Thursday, June 28, 2007

Remembering Series 7: The Contenders

As I promised earlier in the week, I am writing about another movie that has stayed with me over the years.

If you are unfamiliar with the premise of Series 7: The Contenders it is basically reality show programming a la The World's Most Dangerous Game meeting Shirley Jackson's The Lottery, and through that mixture of elements, it becomes a very well-constructed satire of our society's fixation with reality game shows.

The game begins with 5 people being chosen at "random" in a town and being forced to kill each other(along a sixth contestant, the survivor of the last series), and each contestant is followed by a camera crew.

Brooke Smith plays the two-time reigning champion of The Contenders, Dawn Lagarto, an eight month pregnant single mother who just needs to be the last person standing in Series 7 to gain her freedom.

The snag for her is the site of her potential final battle on the show is Newbury, Connecticut the town she grew up in and finally left after feeling alienated. And like other reality shows, for the sake of drama, her high school sweetheart, Jeffery Norman (Glenn Fitzgerald), a man who is now dying of testicular cancer, is one of the other contestants.

The other four contestants are a nice cross-section of American society: a honor student, a nurse, a half-insane retiree and an unemployed laborer, and each has their own quirks and flaws, and they are supposed to be real people being thrown into the gristmill for public consumption, and dealing with those circumstances the best they can.

The movie is presented like one of those recap shows reality show producers put together for the end of a season, and Arrested Development's Will Arnett does a masterful job of narrating the whole sorted affair in the same style as his real life counterparts. Granted, if the show was real, it would likely be on Showtime or HBO because of the language, because it is laced with profanity.

Released in early 2001, it is an oddly prescient film about the excesses of reality show production: the shaping, the creation of false drama and putting people into uncomfortable and life-threatening situations for entertainment. Can anyone claim that there is a reality show that isn't guilty of one of those deeds?
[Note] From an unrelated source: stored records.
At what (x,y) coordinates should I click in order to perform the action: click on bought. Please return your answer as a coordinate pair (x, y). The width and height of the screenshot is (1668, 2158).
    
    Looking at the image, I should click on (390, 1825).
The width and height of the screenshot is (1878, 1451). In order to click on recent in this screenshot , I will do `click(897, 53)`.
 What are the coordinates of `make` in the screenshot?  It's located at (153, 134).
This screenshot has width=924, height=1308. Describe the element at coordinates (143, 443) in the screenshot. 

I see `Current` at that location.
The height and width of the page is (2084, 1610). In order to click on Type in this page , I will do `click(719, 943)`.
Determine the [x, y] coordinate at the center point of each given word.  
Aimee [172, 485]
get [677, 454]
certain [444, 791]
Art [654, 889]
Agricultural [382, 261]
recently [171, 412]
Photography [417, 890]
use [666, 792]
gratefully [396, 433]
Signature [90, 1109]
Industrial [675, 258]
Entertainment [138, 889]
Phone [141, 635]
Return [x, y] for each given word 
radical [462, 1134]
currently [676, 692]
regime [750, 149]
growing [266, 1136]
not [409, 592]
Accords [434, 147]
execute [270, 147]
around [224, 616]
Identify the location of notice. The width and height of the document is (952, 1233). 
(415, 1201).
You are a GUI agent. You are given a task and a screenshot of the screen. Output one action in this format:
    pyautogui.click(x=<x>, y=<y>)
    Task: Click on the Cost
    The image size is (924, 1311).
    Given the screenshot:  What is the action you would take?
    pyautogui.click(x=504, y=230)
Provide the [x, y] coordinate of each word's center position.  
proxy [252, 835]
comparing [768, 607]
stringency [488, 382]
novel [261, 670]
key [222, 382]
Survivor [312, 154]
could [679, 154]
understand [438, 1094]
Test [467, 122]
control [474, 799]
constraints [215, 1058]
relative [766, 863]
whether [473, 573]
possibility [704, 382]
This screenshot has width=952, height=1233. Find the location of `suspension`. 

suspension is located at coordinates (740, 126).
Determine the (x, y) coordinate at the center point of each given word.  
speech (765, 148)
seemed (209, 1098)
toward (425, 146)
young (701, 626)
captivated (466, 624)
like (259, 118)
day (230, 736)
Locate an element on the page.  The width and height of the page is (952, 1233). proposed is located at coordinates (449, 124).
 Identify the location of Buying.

And the funny thing is, director Daniel Minahan originally pitched the idea as a fictionalized weekly reality show. I don't think we will be seeing the hunting of humans on television any time soon, but it seems like every time the reality show bucket has run empty, someone finds a concept for a new one that is just different enough to be attention getting.

And considering he has now gone on to direct some of the most acclaimed television series(Deadwood, Big Love, Six Feet Under) since Series 7, I think he could have ran with that original concept all the way to the bank.

4 comments:

Mr. Fabulous said...

We saw this in the theater when it came out and loved it LOL

MC said...

I think it would have been a fun theatre experience.

Ironically enough, my version was taped off of cable after the finale of the Mole II: The Next Betrayal.

Segway said...

I saw Series 7 quite a while ago, but remember being blown away by it.

Now that I have recently discovered Will Arnett is the narrator, it certainly deserves a re-watch.

Come on over to the Will Arnett Research Project at www.willarnett.net

MC said...

I had forgotten a lot of the little cameos in the movie(like the Connors neighbor from Roseanne as Lindsay's father)... it is really good at what it does.